>>>

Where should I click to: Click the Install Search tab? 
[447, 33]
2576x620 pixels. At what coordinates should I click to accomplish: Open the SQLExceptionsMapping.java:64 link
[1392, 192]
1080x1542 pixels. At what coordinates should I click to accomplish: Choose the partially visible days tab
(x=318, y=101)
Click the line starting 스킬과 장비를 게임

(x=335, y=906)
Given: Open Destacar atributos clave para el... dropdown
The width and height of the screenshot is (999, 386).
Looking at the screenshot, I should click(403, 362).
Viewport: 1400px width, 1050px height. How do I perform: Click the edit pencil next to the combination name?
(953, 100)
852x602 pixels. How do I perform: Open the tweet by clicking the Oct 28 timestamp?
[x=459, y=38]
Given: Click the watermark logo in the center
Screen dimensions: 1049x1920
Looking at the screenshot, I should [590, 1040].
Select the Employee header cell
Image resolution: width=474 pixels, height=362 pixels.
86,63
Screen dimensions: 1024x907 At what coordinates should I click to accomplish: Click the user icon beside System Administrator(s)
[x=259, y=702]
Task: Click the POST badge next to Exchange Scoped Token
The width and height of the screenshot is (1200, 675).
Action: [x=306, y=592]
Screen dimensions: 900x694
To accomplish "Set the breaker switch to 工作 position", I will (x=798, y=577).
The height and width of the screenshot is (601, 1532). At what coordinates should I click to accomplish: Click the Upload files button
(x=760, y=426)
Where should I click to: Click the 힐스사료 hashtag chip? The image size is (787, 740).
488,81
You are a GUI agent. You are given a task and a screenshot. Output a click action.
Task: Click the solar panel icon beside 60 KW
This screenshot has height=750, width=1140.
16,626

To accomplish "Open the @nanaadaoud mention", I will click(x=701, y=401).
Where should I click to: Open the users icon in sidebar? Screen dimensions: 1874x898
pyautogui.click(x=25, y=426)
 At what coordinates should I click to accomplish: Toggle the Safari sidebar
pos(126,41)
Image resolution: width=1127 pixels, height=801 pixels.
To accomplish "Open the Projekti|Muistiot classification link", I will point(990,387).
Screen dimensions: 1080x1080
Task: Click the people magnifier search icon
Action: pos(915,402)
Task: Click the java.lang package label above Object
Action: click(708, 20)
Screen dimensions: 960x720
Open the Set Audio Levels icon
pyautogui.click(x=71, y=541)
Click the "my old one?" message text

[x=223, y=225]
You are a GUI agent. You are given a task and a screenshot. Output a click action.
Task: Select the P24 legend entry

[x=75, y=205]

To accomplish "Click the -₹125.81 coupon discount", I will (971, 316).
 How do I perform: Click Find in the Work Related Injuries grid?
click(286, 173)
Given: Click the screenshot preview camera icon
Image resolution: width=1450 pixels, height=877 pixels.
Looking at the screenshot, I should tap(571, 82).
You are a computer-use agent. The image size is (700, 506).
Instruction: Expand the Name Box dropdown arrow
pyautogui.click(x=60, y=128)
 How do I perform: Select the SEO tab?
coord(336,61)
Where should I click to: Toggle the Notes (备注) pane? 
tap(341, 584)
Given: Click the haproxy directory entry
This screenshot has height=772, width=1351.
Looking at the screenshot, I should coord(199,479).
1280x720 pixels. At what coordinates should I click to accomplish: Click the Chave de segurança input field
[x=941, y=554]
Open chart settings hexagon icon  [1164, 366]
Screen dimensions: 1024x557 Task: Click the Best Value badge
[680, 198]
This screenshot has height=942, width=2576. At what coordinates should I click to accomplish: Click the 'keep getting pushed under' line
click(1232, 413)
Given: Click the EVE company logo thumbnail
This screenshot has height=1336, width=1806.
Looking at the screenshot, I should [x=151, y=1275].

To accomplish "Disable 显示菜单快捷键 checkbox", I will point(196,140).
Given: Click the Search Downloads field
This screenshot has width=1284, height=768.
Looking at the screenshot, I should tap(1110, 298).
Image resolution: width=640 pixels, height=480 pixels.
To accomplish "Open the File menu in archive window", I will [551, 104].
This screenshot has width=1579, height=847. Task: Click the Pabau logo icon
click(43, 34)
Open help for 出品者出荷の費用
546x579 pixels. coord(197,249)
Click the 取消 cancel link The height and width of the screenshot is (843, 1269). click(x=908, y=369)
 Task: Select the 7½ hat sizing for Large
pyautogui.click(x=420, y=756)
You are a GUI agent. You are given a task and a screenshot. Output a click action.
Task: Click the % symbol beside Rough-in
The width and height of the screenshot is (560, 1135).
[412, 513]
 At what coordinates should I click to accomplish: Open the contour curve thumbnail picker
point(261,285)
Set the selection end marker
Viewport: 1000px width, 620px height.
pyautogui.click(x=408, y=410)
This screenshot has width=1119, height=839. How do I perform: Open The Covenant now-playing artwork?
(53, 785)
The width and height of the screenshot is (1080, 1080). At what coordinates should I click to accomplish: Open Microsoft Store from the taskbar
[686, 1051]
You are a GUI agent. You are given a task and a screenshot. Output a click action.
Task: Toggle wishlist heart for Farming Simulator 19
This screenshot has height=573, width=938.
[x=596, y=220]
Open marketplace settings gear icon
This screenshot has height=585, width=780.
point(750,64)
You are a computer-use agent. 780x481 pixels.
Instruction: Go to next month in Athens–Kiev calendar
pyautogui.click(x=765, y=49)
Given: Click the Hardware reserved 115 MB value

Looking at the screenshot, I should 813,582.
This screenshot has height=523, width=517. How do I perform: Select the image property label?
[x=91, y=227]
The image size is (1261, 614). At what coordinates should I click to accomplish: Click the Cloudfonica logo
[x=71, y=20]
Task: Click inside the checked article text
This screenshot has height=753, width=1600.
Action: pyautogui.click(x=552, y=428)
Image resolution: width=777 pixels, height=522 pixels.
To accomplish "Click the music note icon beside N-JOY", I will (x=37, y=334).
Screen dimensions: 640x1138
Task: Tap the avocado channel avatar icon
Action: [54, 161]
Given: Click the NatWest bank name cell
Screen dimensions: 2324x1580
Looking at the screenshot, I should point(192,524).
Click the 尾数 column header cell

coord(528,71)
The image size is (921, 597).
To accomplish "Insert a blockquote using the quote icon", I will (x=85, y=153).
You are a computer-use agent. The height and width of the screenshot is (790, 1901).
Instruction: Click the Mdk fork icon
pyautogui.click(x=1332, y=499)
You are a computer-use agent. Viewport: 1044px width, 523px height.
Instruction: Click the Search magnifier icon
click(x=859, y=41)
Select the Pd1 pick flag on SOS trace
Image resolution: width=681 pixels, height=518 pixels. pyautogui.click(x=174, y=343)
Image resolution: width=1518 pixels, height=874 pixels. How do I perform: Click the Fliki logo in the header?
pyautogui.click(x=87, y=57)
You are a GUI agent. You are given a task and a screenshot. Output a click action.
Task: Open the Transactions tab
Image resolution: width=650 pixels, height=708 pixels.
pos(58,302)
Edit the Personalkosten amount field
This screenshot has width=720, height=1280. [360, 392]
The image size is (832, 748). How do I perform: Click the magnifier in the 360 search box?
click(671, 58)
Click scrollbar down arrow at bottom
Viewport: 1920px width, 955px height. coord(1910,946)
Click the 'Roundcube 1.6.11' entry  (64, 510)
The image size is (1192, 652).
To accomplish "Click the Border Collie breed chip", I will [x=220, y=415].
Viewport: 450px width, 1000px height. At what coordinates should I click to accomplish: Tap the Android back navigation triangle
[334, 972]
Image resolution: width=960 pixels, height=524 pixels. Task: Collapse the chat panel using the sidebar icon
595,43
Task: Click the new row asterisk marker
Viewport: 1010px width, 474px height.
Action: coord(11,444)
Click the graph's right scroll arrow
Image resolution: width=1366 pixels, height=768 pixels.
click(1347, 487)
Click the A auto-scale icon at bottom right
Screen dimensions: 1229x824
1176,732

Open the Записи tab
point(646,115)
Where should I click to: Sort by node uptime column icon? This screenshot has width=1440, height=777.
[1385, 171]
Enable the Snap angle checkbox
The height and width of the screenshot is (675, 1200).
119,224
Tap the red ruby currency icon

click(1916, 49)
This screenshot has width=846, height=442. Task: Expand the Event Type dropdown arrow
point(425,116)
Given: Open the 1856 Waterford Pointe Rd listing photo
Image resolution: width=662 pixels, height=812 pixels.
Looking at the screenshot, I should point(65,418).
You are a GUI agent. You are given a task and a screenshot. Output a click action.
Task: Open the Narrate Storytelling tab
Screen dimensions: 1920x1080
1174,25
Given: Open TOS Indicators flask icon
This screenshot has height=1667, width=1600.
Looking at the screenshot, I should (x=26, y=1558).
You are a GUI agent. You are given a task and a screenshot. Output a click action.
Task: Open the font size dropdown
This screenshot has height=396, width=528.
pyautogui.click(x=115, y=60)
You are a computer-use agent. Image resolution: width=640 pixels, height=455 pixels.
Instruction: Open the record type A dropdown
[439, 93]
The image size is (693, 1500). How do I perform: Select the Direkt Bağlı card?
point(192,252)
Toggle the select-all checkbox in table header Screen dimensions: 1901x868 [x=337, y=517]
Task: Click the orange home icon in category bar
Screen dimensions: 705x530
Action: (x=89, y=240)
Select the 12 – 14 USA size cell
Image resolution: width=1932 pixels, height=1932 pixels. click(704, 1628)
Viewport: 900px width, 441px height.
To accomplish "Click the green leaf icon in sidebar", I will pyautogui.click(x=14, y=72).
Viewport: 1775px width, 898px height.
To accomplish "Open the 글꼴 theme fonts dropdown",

<<<

ACTIVITY → Using the records above, find and show each line with the string "computer".

TASK OUTPUT →
You are a computer-use agent. The image size is (700, 506).
You are a computer-use agent. 780x481 pixels.
You are a computer-use agent. The height and width of the screenshot is (790, 1901).
You are a computer-use agent. Viewport: 1044px width, 523px height.
You are a computer-use agent. Image resolution: width=640 pixels, height=455 pixels.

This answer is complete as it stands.